AccessLex Institute Statement on Students for Fair Admissions (SFFA) Supreme Court Rulings

Diversity Programs
Policy and Advocacy


June 29, 2023 – This morning, the U.S. Supreme Court (SCOTUS) issued its long-anticipated rulings in the Students for Fair Admissions (SFFA) cases against Harvard University and the University of North Carolina. The rulings deem the use of race-conscious affirmative action to be unconstitutional in the context of admission to selective education programs, overturning more than 40 years of SCOTUS precedent that granted schools the right to pursue student body diversity. Until today, schools were allowed to pursue student body diversity by considering an applicant’s race as one of many admission factors due to the immense educational benefits that flow from diverse learning environments. These benefits are so vast the Court had deemed them “compelling,” until the SFFA rulings.

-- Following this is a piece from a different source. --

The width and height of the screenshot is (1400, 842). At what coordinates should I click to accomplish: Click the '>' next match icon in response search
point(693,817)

While the rulings allow schools to consider “how race affected an applicant’s life,” the rulings deprive schools of a longstanding, impactful tool for seeking to foster learning environments that reflect the increasingly diverse country. The effects of these rulings will be significant and noticeable, serving to decrease diversity across the higher education spectrum. A recent AccessLex study found that, on average, state-level affirmative action bans led to a five percentage-point decrease in the proportion of J.D. degrees awarded to underrepresented people of color. These downward trends intensify over time, from a decrease of four percentage points one year following a ban to a decrease of eight percentage points seven years later. In short, state-level affirmative action bans predictably harm racial and ethnic diversity. The SFFA rulings will spread such impacts nationally.

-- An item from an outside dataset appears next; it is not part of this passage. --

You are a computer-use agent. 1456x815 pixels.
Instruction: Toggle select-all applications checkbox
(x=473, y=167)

Throughout its 40-year existence, AccessLex Institute has worked to increase access to legal education for all, with a particular focus on providing pathways to the legal profession for people from underrepresented racial, ethnic, and socioeconomic backgrounds. We view these efforts through the frame of not only benefiting individuals but also their families and communities. The aggregate positive effects are societal and enduring.

The SFFA rulings will not stem our efforts to pursue our mission of empowering the next generation of lawyers:

  • Through LexScholars, our flagship diversity pathway effort, we will continue to provide resources to aspiring lawyers from underrepresented racial and ethnic groups as well as underrepresented socioeconomic groups, irrespective of race.
  • Through our research and grantmaking, we will continue to seek answers to important questions about legal education and the profession, including those pertaining to the experiences of aspiring lawyers of color.
  • Through our policy efforts, we will continue to advocate for more need-based financial aid for law students and borrower-friendly federal policies that support access to legal education and affordable repayment, with the goal of leveling the proverbial playing field for underrepresented and disadvantaged people.
  • With our tools, we will continue to support and encourage data-informed decision making by ensuring useful and relevant information is accessible and usable by anyone with an interest in legal education and the profession.

AccessLex remains committed to fostering racial and ethnic diversity in law schools and the legal profession, even in a so-called race-neutral environment. We will continue to support our member law schools and the public in ways that comply with the law. We will also continue to support aspiring lawyers, from law school admission to bar admission, with an enhanced focus on providing resources to those who need them most.